12 de novembro de 2008

A crise que não gosta de dizer seu nome

Anualmente a FAO – Organização das nações Unidas para Agricultura e Alimentação – publica um relatório sobre a situação da fome no planeta. O de 2008, divulgado em meados de outubro, apresenta um quadro desesperador. 923 milhões de pessoas, um em cada 6 habitantes da Terra, vão dormir diariamente com fome. Entre estas, a maioria é de crianças cuja capacidade de desenvolvimento intelectual já está comprometida pela subnutrição. Somente em 2007, 75 milhões de pessoas foram incluídas neste exército de famintos.

Cerca de um mês após esta divulgação, a FAO anuncia outro estudo, com números desconcertantes sobre a previsão da produção de alimentos em 2008-2009. Nele, a FAO aponta, entre outras informações, que a produção mundial de cereais aumentará em torno de 5,3% e alcançará a 2,24 bilhões de toneladas.
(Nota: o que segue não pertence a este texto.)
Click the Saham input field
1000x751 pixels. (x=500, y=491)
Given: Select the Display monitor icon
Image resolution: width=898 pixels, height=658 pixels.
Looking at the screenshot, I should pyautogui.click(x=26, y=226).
Além disso, a organização alerta para o aumento do preço dos alimentos, que atingirá principalmente as populações dos países pobres. No primeiro semestre de 2008, os preços dos alimentos aumentaram, em média, 64% em relação aos praticados em 2002. Os cereais apresentaram um aumento de 87%, sendo que o arroz aumentos 46% no período.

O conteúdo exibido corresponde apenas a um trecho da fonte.